Güzel, Türkçenin bugünkü durumu üzerinde dururken Genel
Ağ sözlükçülüğünün başlamasının
Türkçeyi yaşayan bir dil durumuna
yükselttiğini, şu anda hazırlanmakta
olan Büyük
Türkçe
Sözlük’ün
heyecan
verici boyutta
olduğunu
da belirtiyor: “Bana
söylendiğine
göre beş yüz
bin kelimelik
bir
sözlük
olacak.” (206).
Talat Sait Halman ise Akalın’dan aldığı
bilgiye göre, “İnternette 600.000 kelimelik bir büyük Türkçe
sözlük hazırladık.” demiş.
Öğrendiğimize göre 580.000 sözcük
kapsayacak bu sözlük baskıya
hazırlanmaktadır.
Kendileriyle söyleşi yapılan bilim
adamlarına yöneltilen ikinci soru
şöyle: “Türkçenin bilim dili olması
için neler yapılması gerekir?
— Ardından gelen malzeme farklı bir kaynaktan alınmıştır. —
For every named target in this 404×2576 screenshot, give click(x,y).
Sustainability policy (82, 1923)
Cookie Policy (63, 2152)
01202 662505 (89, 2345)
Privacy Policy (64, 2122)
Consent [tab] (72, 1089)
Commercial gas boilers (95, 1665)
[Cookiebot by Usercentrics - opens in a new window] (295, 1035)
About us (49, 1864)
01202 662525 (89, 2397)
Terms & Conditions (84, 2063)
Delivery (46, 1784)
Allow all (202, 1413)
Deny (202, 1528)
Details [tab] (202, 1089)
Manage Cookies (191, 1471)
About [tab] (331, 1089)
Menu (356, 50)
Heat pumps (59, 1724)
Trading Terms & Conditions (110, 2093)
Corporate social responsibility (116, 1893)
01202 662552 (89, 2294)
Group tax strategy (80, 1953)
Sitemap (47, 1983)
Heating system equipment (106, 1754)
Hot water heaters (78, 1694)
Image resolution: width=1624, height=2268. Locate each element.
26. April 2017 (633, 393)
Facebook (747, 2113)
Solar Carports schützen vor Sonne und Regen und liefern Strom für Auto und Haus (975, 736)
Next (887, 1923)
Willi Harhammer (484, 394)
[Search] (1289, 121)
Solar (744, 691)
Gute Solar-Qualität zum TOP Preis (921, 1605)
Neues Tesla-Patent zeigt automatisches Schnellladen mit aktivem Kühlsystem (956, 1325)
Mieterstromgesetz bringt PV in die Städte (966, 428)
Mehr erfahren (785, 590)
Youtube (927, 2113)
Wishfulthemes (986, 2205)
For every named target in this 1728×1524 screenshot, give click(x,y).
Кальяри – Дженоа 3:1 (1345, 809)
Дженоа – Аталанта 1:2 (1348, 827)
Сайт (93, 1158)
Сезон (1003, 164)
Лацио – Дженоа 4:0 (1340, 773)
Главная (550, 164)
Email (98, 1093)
Bunun
için TDK ve üniversitelerin rolü ne
olabilir?” Bu soruya en çarpıcı cevabı
Prof. Dr. Bilal Yücel veriyor: “Türkçe
zaten bilim dili; üstelik başka pek
çok dile nasip olmayan üstünlükle,
dünyadaki en eski bilim dillerinden biri. Elimizdeki hacimli en eski
metinlerimiz olan Köktürk Yazıtları’na
bakalım. Onlar, okullarında eğitimöğretim veren bir milletin edebiyat
ve tarih bilimi alanlarına özgü edebî
ve bilimsel anıtlarıdır.” (343) Bilim
dilimizin genel sorununun terim
birliğini sağlayamamak olduğunu
ifade eden Yücel, TDK’nin ürettiği
250.000’in üzerindeki terimle üstüne
düşeni yaptığını, sorunun, üretilen
Türkçe terimleri yeterli bulmayarak
kullanmayan öğretim üyelerinden
kaynaklandığını vurguluyor.
Söyleşilerde yöneltilen üçüncü
soru ise “Yabancı dille öğretimin
yapılması Türkçeyi nasıl etkiliyor
ve yabancı sözcüklerin dilimizde
artan bir şekilde yer almasını nasıl
değerlendiriyorsunuz?” şeklindedir.
Hasan Pulur, “Yabancı dille eğitim,
bence Türkçeyi öldürür.” diyor. Hasan
Celal Güzel, “Yabancı dille eğitim son
derece büyük
zararlara sebep oluyor.” demektedir.
Nurettin Demir, “Eğitim gibi çok
önemli bir alanda Türkiye’nin kendi
ana dilini geri plana itmesi gariptir.”
değerlendirmesini yapıyor. En isabetli
değerlendirme ise Sümer Ezgü’den:
“Yabancı terimlerin günlük yaşamda
kullanımı tabii ki artıyor. Bunun için
farkındalığı artırmak lazım. Gençliğin
eğitildikleri dille, konuştukları dilin
farkındalığını artırmak. Çünkü zamanla
yabancı terimlere kulağımız alışıyor.
Ve günlük yaşamda yerini alıyor. Dil
sevgisini hissetmek öz Türkçe terimlerin tınısını, titreşimini hissetmek ve
bunun mutluluğunu yaşamak öz dili de
yaşatır.”
Yabancı sözcüklerin dilimizde artan bir
şekilde kullanılmasını ise Ezgü şöyle
değerlendiriyor:
“Dünyayla iletişim için yabancı dilin
gereğine inanıyorum. Ancak doğum
gününü “İyi ki doğdun!” yerine
“Happy birth day!” diye kutlamayı da
anlamıyorum. “Arabada bebek var!”
uyarısını, “Baby on board!” olarak
yazmayı algılayamıyorum. Türkiye’de
yaşayan sıradan bir vatandaşın, “Ben
arabada bebek olduğunu nereden
bileyim? İngilizce yazmış.” diye
savunma hakkı doğmaz mı? Çünkü bu
önemli uyarının İngiltere’de Türkçe
yazılması gibi komik bir durum!
Galiba kendimizi değersiz görüyoruz
ve yabancı terimlerle bilinçaltımızı
tamir ediyoruz. Bu aşağılık duygusundan sıyrılmalıyız.” (376)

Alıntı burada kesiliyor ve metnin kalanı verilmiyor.